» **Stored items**

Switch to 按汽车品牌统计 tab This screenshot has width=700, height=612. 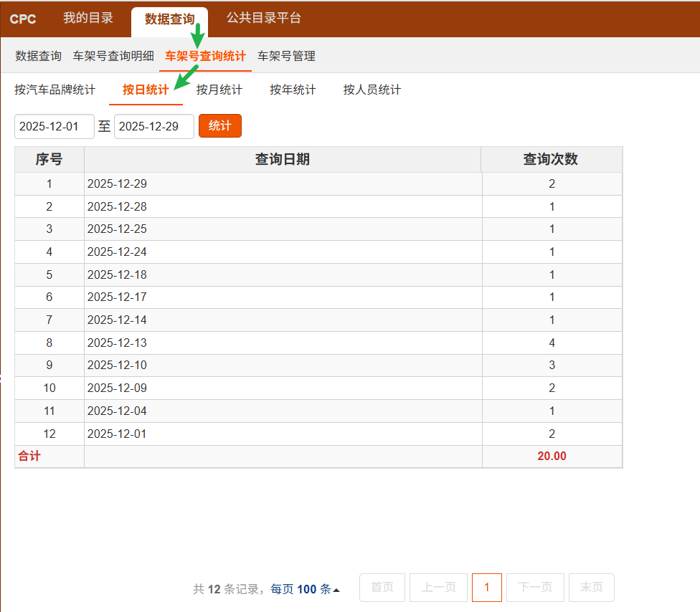[55, 90]
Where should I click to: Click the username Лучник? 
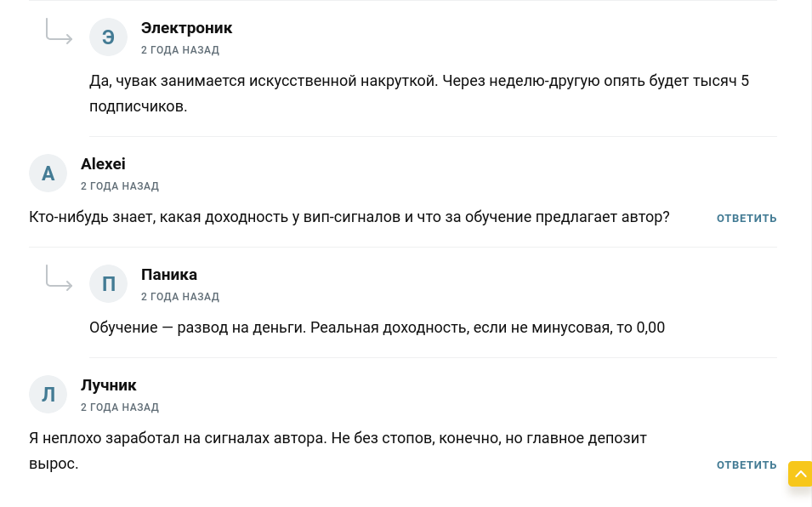click(108, 385)
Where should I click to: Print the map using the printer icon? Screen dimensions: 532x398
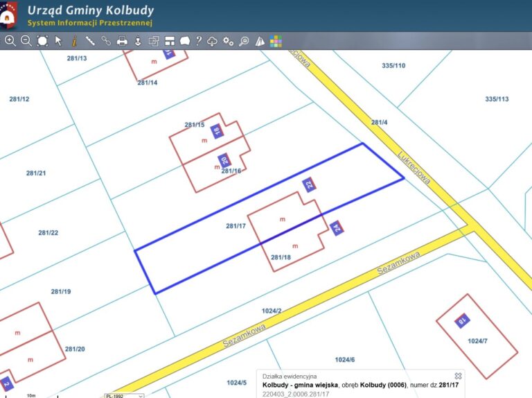click(x=122, y=41)
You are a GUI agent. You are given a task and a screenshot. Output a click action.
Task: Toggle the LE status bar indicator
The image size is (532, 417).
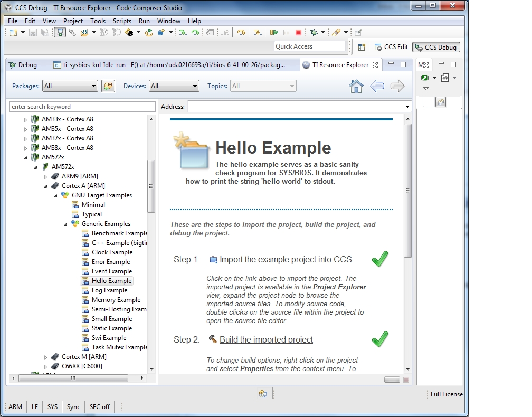tap(34, 406)
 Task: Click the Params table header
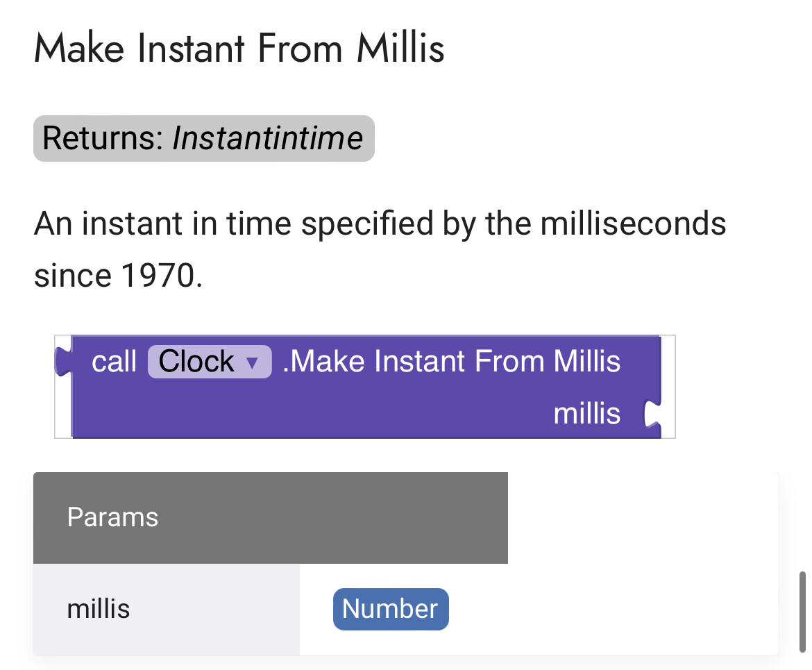tap(271, 517)
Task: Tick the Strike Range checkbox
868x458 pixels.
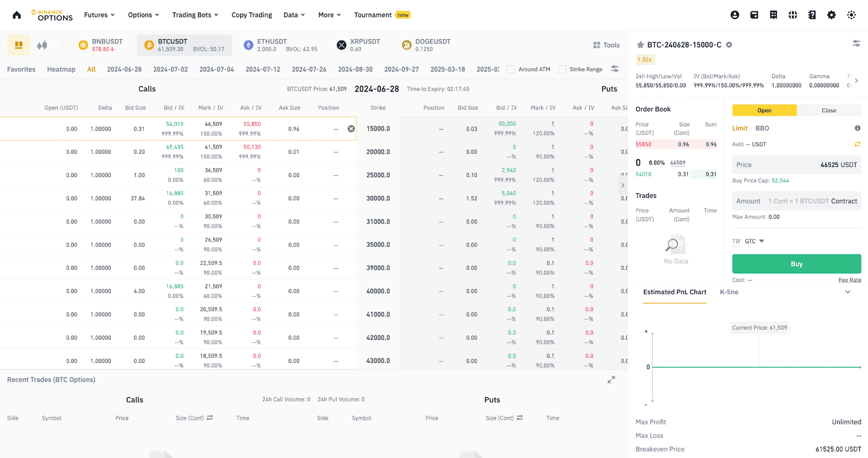Action: pos(562,69)
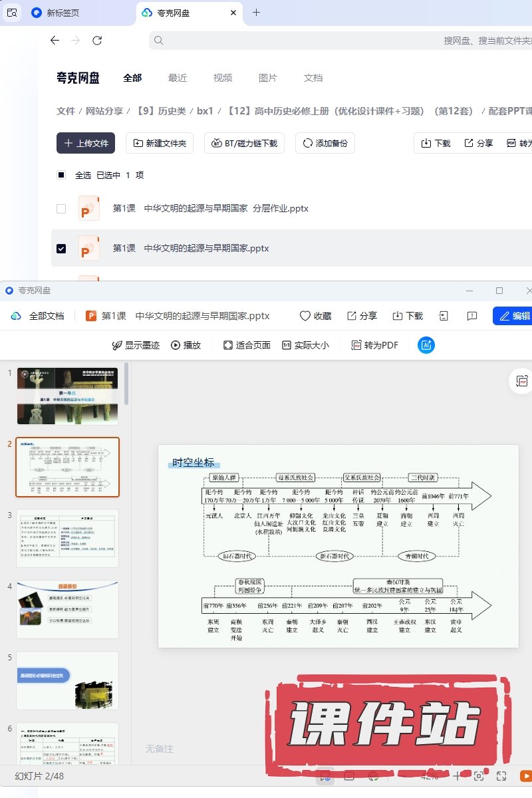Uncheck the selected 中华文明的起源与早期国家.pptx file
The width and height of the screenshot is (532, 798).
61,248
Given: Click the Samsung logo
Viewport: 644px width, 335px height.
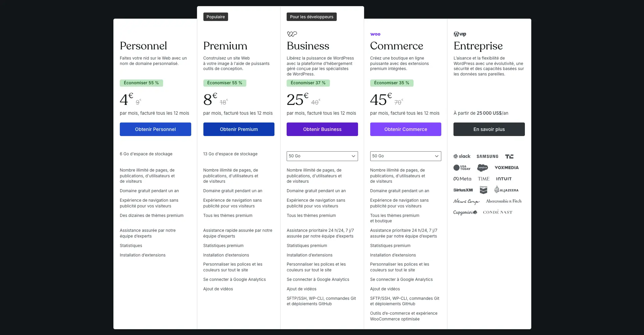Looking at the screenshot, I should 487,156.
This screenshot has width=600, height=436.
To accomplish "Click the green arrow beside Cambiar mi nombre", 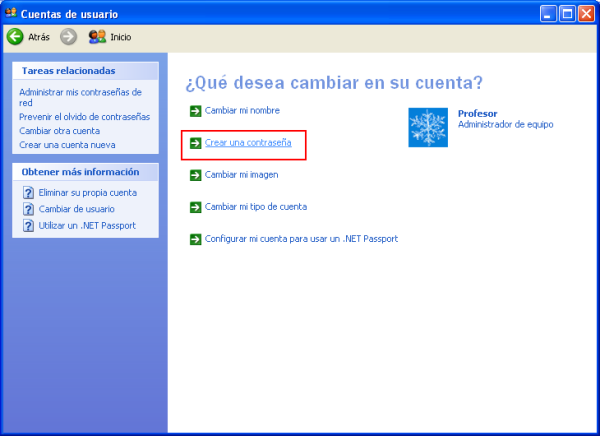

» **REQUIRED WORK**
Copy the lines of the records, beginning where the line containing "Task: Tick the Strike Range checkbox" appears and continuing through the final line, exactly and with no pictures.

» **SOLVED PROBLEM**
Task: Tick the Strike Range checkbox
868x458 pixels.
Action: pos(562,69)
Uncheck the selected 中华文明的起源与早期国家.pptx file
The width and height of the screenshot is (532, 798).
61,248
Given: Click the Samsung logo
Viewport: 644px width, 335px height.
Looking at the screenshot, I should 487,156.
This screenshot has width=600, height=436.
To accomplish "Click the green arrow beside Cambiar mi nombre", 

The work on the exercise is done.